Copy out every line of the listing below word for word, leaving out the pictures.

───── PROVIDED RECORDS ─────

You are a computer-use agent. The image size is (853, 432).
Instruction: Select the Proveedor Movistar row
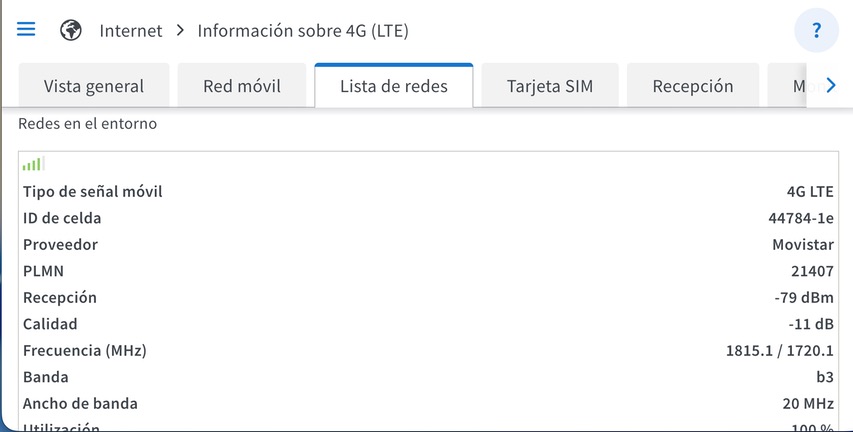pyautogui.click(x=428, y=245)
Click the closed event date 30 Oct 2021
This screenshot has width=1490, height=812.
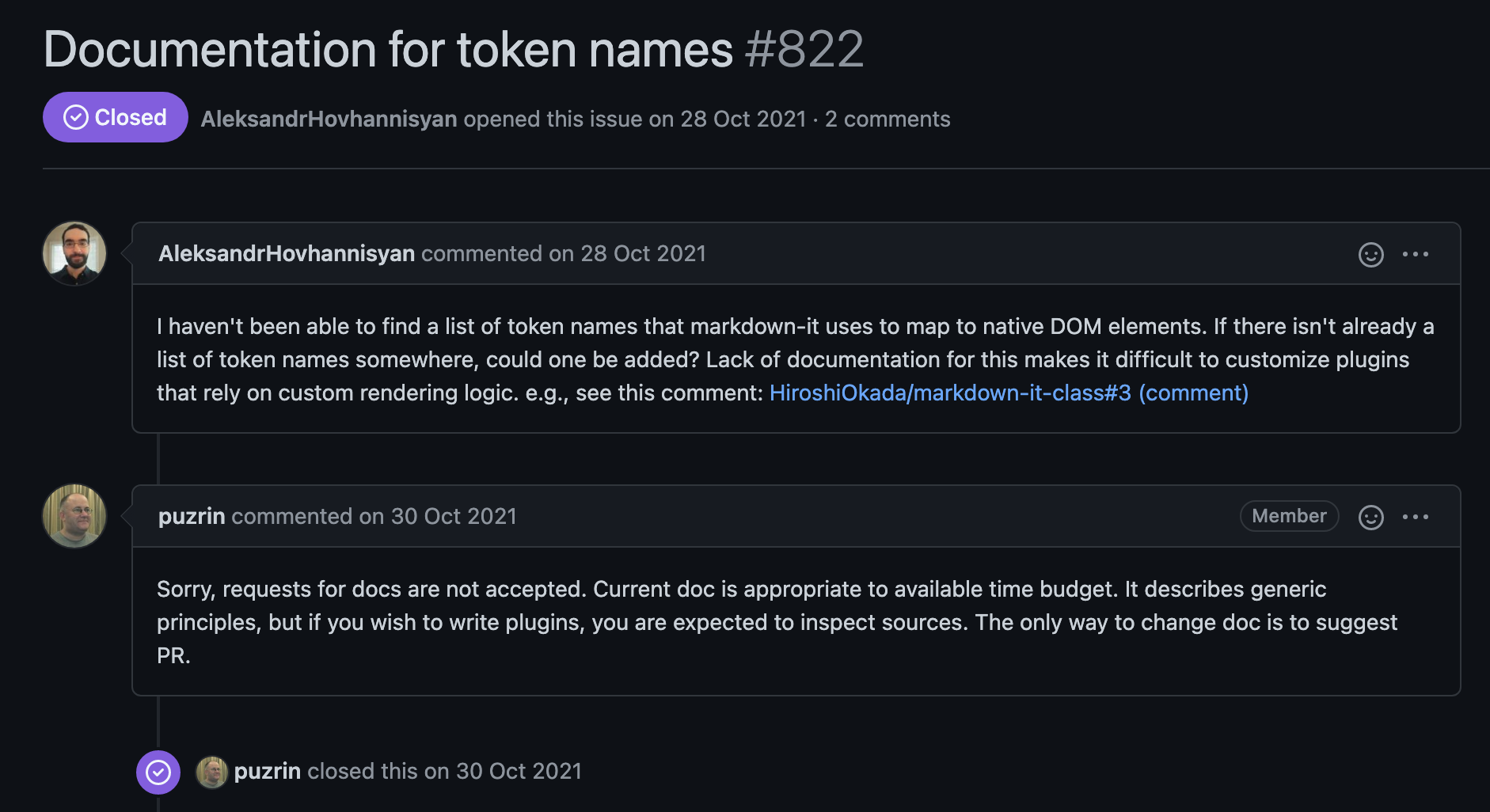(519, 771)
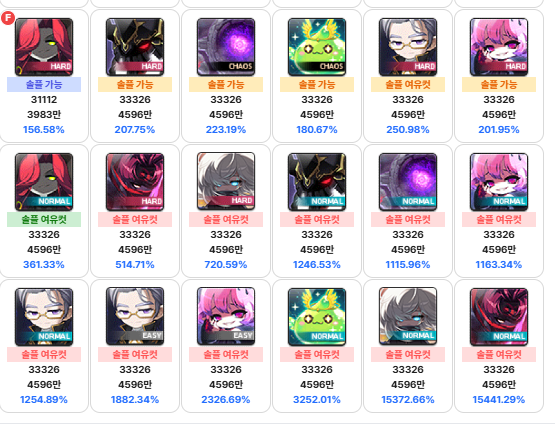
Task: Open the CHAOS purple orb boss icon
Action: click(x=226, y=47)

─────

### ANSWER TO THIS EXERCISE
You are a computer-use agent. The image size is (853, 432).
Instruction: Select the Proveedor Movistar row
pyautogui.click(x=428, y=245)
Click the closed event date 30 Oct 2021
This screenshot has width=1490, height=812.
(519, 771)
Task: Open the CHAOS purple orb boss icon
Action: click(x=226, y=47)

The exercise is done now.